Flaubert et son dictionnaire (suite et fin)

Mer : n’a pas de fond. Image de l’infini. Donne de grandes pensées.
Mercure : tue la maladie et le malade.
Minuit : limite du labeur et des plaisirs honnêtes. Tout ce que l’on fait au-delà est immoral.
Moulin : fait bien dans un paysage.
Moustique : plus dangereux que n’importe quelle bête féroce.
Musique : adoucit les mœurs. Exemple : la Marseillaise.
Oasis : auberge dans le désert.
Optimiste : équivalent d’imbécile.
Ouvrier : toujours honnête quand il ne fait pas d’émeutes.
Poésie (la) : est tout à fait inutile. Passée de mode.
Pucelle : ne s’emploie que pour Jeanne d’Arc et avec Orléans.
Rime : ne s’accorde jamais avec la raison.

05/06/2008

Flaubert et son dictionnaire

Pour agrémenter notre journée, voici quelques citations extraites du Dictionnaire des idées reçues de Flaubert.

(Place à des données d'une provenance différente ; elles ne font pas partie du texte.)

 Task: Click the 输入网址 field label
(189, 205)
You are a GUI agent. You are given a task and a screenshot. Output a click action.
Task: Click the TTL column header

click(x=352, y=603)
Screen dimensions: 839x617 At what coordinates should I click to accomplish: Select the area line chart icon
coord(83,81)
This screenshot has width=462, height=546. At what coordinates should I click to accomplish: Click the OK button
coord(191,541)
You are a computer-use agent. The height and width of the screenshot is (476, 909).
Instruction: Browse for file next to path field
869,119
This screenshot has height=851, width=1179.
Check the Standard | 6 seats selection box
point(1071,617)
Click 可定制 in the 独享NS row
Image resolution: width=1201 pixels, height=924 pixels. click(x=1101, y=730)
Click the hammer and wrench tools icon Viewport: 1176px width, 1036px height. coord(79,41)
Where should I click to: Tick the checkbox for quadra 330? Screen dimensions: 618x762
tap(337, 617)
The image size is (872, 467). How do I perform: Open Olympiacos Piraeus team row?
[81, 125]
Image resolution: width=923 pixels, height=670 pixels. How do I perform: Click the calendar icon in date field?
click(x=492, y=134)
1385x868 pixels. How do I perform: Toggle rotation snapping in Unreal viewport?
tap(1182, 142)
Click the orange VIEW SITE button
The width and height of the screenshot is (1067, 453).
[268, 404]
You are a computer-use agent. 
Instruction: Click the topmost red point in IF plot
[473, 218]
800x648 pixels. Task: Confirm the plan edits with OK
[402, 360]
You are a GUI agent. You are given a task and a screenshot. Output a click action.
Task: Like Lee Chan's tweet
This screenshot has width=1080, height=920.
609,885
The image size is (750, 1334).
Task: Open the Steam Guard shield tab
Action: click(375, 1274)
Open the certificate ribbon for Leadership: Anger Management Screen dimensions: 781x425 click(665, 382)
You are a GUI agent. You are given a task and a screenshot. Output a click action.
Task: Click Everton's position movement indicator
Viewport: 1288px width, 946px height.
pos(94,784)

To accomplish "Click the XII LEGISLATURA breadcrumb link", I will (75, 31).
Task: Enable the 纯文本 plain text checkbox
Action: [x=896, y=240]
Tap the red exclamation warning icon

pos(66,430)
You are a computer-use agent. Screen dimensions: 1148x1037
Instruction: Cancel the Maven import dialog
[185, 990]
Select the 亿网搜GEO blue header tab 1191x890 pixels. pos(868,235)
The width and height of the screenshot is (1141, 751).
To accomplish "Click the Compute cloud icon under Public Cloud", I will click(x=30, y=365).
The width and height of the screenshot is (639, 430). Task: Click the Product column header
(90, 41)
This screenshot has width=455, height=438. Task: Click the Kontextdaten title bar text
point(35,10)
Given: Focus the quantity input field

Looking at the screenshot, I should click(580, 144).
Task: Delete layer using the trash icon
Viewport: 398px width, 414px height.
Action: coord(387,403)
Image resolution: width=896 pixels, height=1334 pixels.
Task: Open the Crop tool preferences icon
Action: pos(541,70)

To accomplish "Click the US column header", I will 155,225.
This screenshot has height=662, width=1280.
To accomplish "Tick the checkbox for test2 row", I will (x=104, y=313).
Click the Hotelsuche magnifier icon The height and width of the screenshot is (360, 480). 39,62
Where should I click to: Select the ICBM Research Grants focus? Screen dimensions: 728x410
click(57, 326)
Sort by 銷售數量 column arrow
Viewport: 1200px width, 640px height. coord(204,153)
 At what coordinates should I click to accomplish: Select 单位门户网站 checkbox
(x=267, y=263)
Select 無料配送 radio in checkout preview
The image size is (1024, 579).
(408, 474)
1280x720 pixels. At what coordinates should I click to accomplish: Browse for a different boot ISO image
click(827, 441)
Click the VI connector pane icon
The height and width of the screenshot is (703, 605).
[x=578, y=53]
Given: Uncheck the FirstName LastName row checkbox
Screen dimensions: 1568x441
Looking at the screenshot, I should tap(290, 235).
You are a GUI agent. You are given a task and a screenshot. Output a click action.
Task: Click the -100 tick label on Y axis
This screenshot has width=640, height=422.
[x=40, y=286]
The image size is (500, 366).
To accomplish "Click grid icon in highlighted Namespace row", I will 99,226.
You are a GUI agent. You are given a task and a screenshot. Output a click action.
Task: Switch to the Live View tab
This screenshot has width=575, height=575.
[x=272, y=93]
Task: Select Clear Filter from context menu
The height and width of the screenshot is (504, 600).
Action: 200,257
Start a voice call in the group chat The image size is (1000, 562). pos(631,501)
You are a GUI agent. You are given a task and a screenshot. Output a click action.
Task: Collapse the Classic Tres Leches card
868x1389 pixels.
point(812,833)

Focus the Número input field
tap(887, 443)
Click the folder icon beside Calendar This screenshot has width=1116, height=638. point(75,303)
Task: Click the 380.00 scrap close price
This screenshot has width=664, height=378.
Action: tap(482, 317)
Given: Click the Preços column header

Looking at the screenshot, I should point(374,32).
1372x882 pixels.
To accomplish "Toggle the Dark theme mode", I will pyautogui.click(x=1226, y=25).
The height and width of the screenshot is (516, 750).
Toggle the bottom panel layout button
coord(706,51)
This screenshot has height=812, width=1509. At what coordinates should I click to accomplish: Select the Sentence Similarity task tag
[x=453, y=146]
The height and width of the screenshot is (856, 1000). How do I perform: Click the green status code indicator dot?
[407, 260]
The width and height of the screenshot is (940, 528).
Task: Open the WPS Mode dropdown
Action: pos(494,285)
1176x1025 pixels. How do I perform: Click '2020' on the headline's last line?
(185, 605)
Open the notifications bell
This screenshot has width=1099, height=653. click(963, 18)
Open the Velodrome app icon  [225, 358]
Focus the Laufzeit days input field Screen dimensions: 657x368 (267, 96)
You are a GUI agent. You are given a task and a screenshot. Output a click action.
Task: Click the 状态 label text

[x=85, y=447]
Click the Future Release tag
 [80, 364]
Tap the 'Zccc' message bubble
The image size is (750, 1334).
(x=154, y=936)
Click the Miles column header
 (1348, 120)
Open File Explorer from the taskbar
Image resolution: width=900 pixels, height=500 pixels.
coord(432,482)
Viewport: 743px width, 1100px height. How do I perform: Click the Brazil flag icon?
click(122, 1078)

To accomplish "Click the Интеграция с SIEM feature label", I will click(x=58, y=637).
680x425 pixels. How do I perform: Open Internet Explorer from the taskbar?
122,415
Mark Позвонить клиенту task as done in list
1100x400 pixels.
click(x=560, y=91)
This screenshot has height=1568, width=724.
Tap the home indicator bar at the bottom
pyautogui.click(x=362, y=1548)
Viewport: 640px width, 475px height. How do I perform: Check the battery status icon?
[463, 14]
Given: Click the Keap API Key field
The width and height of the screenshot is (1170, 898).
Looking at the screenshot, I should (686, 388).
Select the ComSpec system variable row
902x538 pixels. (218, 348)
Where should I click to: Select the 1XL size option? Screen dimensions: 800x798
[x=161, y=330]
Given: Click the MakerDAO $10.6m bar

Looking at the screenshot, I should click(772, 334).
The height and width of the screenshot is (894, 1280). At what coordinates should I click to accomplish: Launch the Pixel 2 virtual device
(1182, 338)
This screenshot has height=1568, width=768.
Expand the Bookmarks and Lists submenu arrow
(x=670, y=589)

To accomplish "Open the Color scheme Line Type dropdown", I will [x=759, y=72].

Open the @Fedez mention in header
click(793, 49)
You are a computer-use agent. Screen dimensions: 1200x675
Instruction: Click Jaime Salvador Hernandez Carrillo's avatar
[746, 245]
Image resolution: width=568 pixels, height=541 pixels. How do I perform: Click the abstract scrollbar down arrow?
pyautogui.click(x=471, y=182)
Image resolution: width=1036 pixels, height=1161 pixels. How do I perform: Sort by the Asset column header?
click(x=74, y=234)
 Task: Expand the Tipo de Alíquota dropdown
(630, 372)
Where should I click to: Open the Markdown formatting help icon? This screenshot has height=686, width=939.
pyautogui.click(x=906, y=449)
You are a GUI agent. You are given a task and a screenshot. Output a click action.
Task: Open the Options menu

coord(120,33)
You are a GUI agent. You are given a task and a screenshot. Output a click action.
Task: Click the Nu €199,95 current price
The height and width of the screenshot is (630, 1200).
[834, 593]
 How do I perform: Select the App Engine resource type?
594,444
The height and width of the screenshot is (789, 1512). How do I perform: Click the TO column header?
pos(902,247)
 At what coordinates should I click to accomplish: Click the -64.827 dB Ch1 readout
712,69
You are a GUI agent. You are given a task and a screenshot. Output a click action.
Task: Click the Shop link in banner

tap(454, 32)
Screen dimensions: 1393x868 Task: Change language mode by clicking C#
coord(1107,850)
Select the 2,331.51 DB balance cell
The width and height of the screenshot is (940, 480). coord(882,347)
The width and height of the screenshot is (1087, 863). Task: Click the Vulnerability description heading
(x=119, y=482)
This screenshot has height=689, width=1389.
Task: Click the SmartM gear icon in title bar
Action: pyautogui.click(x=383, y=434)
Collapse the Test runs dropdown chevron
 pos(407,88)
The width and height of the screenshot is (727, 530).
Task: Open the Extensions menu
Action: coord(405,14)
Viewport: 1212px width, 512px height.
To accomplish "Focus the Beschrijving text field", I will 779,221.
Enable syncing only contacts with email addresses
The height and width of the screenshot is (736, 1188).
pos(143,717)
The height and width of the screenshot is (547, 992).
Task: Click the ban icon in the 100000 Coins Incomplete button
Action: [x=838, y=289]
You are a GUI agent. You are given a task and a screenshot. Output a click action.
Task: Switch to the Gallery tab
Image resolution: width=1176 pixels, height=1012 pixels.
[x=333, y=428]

Bible : le plus ancien livre du monde.
Bouchers : sont terribles en temps de Révolution.
Epoque (la nôtre) : tonner contre elle. Se plaindre de ce qu’elle n’est pas poétique. L’appeler époque de transition, de décadence.
Etagère : indispensable chez une jolie femme.
Facture: toujours trop élevée.
Faubourgs : terribles dans les Révolutions.
Gothique : style d’architecture portant plus à la Religion que les autres.
Hippocrate : on doit toujours le citer en latin, parce qu’il écrivait en grec.
Homère : n’a jamais existé. Célèbre par sa façon de rire.
Hystérie : la confondre avec la nymphomanie.
Idéal : tout à fait inutile.
Imbéciles : ceux qui ne pensent pas comme vous.
Imprimerie : découverte merveilleuse. – A fait plus de mal que de bien.
Littérature : occupation des oisifs.
Livre : quel qu’il soit, toujours trop long.